Philosophy of language in the Five Nikayas

by K.T.S. Sarao | 2013 | 141,449 words

This page relates ‘Sense as a Criterion of Identification of a Reference’ of the study of the Philosophy of language in the Five Nikayas, from the perspective of linguistics. The Five Nikayas, in Theravada Buddhism, refers to the five books of the Sutta Pitaka (“Basket of Sutra”), which itself is the second division of the Pali Tipitaka of the Buddhist Canon (literature).

4. Sense as a Criterion of Identification of a Reference

Frege held that sense determines reference by containing a criterion of identifycation of a reference. A sense contains a condition, the unique satisfaction of which by an object is both necessary and sufficient to determine that object as reference. Suppose that we express the sense of ‘the morning star’ by the following criterion of identification:

θ is the morning star just in case θ is the last celestial object visible in morning sky just before sunrise.

Let us give this criterion a label. Call it Criterion Majjhima Nikāya The crucial further point is that senses can be understood or grasped by cognizers like us. When a cognizer grasps a sense he will often have certain limited recognitional abilities -abilities to recognize that he is presented with the same object again. For example, one who grasps Criterion Majjhima Nikāya will have, just in virtue of that grasp, a limited ability to re-identify the morning star as the morning star. For wherever one knows Criterion Majjhima Nikāya to be satisfied again, one ipso facto knows the morning star to be present again.

It is sometimes easy to determine whether the object which satisfies Criterion Majjhima Nikāya is present -either by direct observation or by inference. Anyone who merely surveys the early morning sky at the right time of day can, if the sky is clear, do so. There are also many circumstances in which the morning star is in fact present, but in which one cannot easily determine whether the object which satisfies Criterion Majjhima Nikāya is present. For example, it is not easy to tell merely from observation of the night sky which, if any, of the celestial objects present at the time of observation will be the last to be visible just before sunrise. In such circumstances, one cannot readily re-identify the morning star as the morning star simply by applying Criterion Majjhima Nikāya Hence, the recognitional ability which has a grasp of Criterion Majjhima Nikāya as its basis is clearly a limited thing. In general it is not the case that one who grasps a sense, and thereby a criterion of identification of a reference, can ipso facto re-identify that reference as the same again under all possible circumstances and independently of, as it were, the guise under which the object is present. It is the limited character of the recognitional abilities that the grasp of a sense supports that we referred to when we earlier characterized such abilities as “one-sided.”

Just as the sense of ‘the morning star’ involves a criterion of identifycation of a reference, so does the sense of ‘the evening star’. Suppose that the sense of ‘the evening star’ is given by something like the following criterion of identification:

CRITERION E: θ is the evening star just in case θ is the first celestial object visible in the evening sky just after sunset.

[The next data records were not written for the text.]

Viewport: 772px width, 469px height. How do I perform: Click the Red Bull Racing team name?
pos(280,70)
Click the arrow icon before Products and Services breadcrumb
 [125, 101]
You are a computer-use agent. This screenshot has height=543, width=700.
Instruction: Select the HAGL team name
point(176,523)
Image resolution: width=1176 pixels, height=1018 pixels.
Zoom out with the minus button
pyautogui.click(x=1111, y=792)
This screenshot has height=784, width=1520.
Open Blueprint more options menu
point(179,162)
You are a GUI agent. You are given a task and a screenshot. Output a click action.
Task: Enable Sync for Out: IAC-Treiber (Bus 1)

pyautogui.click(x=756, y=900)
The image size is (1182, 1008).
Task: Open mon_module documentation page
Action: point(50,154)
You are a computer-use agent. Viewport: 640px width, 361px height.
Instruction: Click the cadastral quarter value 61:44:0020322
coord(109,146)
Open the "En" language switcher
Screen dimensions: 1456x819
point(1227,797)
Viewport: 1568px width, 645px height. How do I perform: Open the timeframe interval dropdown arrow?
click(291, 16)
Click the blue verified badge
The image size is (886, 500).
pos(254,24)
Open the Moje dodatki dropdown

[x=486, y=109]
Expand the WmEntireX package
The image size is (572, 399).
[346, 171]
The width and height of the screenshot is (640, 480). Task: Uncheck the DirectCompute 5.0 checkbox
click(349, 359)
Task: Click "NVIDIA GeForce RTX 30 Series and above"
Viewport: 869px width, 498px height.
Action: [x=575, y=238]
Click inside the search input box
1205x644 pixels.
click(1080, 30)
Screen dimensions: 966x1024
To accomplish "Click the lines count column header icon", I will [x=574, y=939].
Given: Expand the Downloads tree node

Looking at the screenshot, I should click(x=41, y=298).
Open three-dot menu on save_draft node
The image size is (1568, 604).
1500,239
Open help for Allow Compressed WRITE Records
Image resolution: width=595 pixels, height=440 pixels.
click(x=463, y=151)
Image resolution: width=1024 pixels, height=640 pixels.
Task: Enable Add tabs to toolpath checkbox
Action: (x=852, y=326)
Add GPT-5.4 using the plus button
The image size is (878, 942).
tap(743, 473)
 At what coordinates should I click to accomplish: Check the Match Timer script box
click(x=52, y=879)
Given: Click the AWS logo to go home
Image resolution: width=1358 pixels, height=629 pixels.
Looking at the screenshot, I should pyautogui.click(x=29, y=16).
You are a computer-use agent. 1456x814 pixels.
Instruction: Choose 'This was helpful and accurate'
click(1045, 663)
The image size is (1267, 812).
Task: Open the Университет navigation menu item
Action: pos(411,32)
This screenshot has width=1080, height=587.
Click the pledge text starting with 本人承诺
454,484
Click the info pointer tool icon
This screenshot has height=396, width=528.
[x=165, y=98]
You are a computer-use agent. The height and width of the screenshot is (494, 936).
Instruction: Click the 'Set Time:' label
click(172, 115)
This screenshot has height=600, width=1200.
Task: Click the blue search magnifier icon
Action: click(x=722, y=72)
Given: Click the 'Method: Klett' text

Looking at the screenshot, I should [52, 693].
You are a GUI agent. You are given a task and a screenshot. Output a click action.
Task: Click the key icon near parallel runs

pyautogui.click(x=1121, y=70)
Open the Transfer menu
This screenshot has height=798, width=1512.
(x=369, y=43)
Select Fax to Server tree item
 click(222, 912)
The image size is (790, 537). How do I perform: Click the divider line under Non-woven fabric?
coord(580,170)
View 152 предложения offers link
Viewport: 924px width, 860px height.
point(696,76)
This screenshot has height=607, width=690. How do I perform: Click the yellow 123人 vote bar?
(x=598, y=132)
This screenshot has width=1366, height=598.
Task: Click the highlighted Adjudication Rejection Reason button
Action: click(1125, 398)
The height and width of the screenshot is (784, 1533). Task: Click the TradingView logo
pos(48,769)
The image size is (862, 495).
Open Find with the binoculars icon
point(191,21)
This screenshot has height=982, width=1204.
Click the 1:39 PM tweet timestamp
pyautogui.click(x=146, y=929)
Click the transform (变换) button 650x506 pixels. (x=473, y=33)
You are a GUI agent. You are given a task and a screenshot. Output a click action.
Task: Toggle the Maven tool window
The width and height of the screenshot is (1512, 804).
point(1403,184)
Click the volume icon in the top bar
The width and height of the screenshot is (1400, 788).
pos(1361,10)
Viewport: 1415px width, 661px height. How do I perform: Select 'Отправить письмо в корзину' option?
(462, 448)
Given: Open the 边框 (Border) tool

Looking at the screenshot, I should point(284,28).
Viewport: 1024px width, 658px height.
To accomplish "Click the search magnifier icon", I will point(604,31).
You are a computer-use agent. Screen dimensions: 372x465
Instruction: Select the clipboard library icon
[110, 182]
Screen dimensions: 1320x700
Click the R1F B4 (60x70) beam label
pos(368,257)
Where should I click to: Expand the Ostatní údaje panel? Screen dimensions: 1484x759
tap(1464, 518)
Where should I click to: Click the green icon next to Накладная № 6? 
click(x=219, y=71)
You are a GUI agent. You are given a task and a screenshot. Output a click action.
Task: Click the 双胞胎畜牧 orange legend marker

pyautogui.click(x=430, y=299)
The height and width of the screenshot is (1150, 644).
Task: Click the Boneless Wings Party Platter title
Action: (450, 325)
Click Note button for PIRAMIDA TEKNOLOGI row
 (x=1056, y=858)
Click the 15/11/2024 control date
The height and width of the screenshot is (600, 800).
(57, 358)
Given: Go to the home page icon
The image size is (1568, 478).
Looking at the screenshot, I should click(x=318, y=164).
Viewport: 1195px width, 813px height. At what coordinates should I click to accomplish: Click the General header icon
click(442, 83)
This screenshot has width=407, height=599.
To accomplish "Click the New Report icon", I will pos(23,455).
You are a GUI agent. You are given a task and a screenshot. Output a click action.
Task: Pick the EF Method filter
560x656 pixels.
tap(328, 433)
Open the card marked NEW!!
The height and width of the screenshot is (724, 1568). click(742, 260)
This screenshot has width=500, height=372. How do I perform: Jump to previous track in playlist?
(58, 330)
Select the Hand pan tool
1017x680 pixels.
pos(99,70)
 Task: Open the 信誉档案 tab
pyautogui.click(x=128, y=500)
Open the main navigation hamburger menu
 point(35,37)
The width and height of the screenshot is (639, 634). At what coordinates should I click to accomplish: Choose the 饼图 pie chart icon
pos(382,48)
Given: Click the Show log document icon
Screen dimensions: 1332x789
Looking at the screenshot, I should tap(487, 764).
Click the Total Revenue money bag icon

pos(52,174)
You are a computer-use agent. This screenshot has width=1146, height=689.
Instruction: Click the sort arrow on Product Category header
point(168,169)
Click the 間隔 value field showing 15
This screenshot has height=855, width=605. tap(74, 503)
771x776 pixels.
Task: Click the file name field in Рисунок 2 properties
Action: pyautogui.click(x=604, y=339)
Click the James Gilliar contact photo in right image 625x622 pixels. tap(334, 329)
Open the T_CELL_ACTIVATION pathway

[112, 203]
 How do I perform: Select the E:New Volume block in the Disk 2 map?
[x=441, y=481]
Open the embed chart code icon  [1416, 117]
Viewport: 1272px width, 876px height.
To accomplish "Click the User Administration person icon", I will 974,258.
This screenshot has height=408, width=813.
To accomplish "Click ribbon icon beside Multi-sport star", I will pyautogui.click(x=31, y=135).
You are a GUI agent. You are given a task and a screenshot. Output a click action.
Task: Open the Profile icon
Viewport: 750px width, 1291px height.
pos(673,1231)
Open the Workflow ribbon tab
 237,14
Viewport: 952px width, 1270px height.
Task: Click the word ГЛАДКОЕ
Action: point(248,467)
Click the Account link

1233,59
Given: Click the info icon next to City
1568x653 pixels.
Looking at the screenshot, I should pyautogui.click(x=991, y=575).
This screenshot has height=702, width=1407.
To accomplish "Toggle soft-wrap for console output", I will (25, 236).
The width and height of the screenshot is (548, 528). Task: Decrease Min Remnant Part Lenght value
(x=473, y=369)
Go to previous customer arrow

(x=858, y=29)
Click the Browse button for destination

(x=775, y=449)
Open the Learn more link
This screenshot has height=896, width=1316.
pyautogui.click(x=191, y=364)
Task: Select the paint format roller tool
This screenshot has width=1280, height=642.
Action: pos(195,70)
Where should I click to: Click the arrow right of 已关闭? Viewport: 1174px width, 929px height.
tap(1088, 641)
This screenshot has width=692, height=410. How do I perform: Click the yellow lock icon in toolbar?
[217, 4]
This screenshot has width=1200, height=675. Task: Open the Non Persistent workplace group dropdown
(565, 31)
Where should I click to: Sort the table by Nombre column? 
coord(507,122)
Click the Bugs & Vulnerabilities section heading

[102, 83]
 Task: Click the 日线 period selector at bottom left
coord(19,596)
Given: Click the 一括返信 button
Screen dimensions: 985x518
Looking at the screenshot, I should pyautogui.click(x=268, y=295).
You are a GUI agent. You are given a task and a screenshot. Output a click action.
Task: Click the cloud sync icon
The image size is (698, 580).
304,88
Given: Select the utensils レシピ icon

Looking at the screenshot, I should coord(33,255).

One who grasps the sense of ‘the evening star’ and thus grasps Criterion E will also have a one-sided recognitional ability. Whenever one is able to reidentify an object as the object which satisfies Criterion E, one is ipso facto able to re-identify that object as the evening star again. But there will be many situations in which the evening star is present in which a cognizer is unable to determine whether the object which satisfies Criterion E is present. Now both the recognitional ability supported by a grasp of Criterion E and the recognitional ability supported by a grasp of Criterion Majjhima Nikāya are abilities to recognize the very same object. But as long as it can be a discovery that the object recognized via the application of Criterion Majjhima Nikāya is the same again as the object recognized via the application of Criterion E, then it can also be a discovery that the evening star is the morning star.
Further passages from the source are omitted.